Making sense of your online experience for more than twenty years

User experience 101: Introduction

“We’ve spent thousands on that website, and its bringing in no business at all. None of our customers seem to use it – we may as well have written it in a foreign language!”

No one should be saying this kind of thing about their organisation’s online presence, yet this problem is depressingly common. Very often the problem is the process used to design the site. Every variable was seemingly taken into account – except the most important one: “What do our customers actually want from our web site?” The solution is a new way of stating the questions that form the basis for web design: a perspective known as ‘user experience’ (UX) or  ‘user-centred design’ (UCD).

Web initiatives are now a commonplace strategy for business and government alike. Increasingly web sites form the centre of organisational communication and marketing strategies. As a result, most of these organisations have got over the thrill of simply having a presence in cyberspace.

Now people are asking the hard questions, like:

  • “What’s our website really for?”
  • “How do we use the web to make our business grow?”
  • “Are our customers satisfied with the experience of using our site?”

In the early days of web/business integration it was often enough to just decide that a website was a ‘must have’. Few businesses actually made the effort to find out whether their customers really wanted a website, and if they wanted one, what they would actually want to use it for. Those days have well and truly passed now!

If you take a look at businesses that have succeeded in using the internet to grow, there are a few common features. These features are the ones now known as ‘user-centred design’ or ‘usability’.

A classic example of an NZ site that succeeds through using the user experience perspective is Trade Me. One of the keys to Trade Me’s success was that they have always put the site user – the customer – at the centre of the equation. The site was designed to easily give customers what they wanted – not what the management team or the web designer wanted them to have.

Many sites present information that the owners think is important, but that ‘real people’ – actual users of the site – find unhelpful: as unhelpful as if it was written in a foreign language.
Other under-performing sites organise their content under poorly-designed headings that aren’t comprehensible at first glance – or have ‘working parts’ that are hard to use. A common design error is to animate the navigation links so that they move around the screen as you try to click them. Some web designers will tell you this is ‘cutting edge’ – your customers will use words that are much less complimentary!

‘User centred design’ (or UCD) focuses on user needs and goals. It will be one of the essential characteristics of future net success.

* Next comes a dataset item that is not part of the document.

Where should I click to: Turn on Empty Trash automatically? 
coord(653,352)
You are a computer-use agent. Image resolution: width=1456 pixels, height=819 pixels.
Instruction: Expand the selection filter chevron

Many studies have shown that for every dollar spent on user experience, businesses have gained ten dollars in increased revenue.

Sites  with ‘good UX’ have a number of key characteristics, including:

  • their navigation is intuitive –  it can be understood ‘at-a-glance’
  • their content is written specifically for online delivery, not simply re-used from hard copy marketing collateral
  • your customers don’t have to ‘learn’ how to use the site –  they can immediately see how to ‘do’ everything they need to
  • ‘usable’ site content is often internationalised, so it can be easily read by those for whom English is not a first language
  • accessibility guidelines are followed, so that all customers can use the site, even those with poor eyesight or low dexterity
  • online help is visible on the screen where it is needed if users do become confused
  • all the site features work properly, regardless of what browser software is being used

Usability consultants, also known as information designers, can design usability into new sites, or evaluate existing sites and make them more usable. A key strategy is to ‘test’ sites with real users. Test subjects are asked to interact with sites and their reactions are observed. If the methodology is right, this can be done cheaply and quickly, with as few as three participants.

Wired Internet Group is one New Zealand web design company that has risen to the usability challenge. Wired has applied the concepts of UCD to the sites of some of its key clients. Wired’s usability consultants have developed a range of services, from full usability testing to quicker and more flexible approaches.

A good first step is to assess the users’ actual experience of using a site by means of an expert evaluation. An information designer reviews the site and uses the information gained from this to interview both the site owners and some actual users. This process reveals what the site owners’ goals actual goals are, as well as what the users’ really need. From this we can see where the two sides’ intentions and expectations fail to match. A written report outlines both findings and proposed solutions to specific usability concerns.

A usability test expands on this approach, the expert evaluation is used to identify ‘usability concerns’ with the target site. The test consists of asking up to half a dozen representative users to try looking for specific information or performing specific tasks while using the site. The usability consultant observes the test with a video camera and notes where groups of users are having trouble or misunderstanding the site. From these observations a report can be written recommending improvements that will enable people to enjoy trouble-free interactions with the site under review.

As awareness of the ‘usability revolution’ spreads through the business and public sectors in New Zealand, demand is growing for web design and review services that match with the objectives of user-centred design. As more and more business is done online, there is less and less room for those websites that seem to be written in a language that customers don’t speak.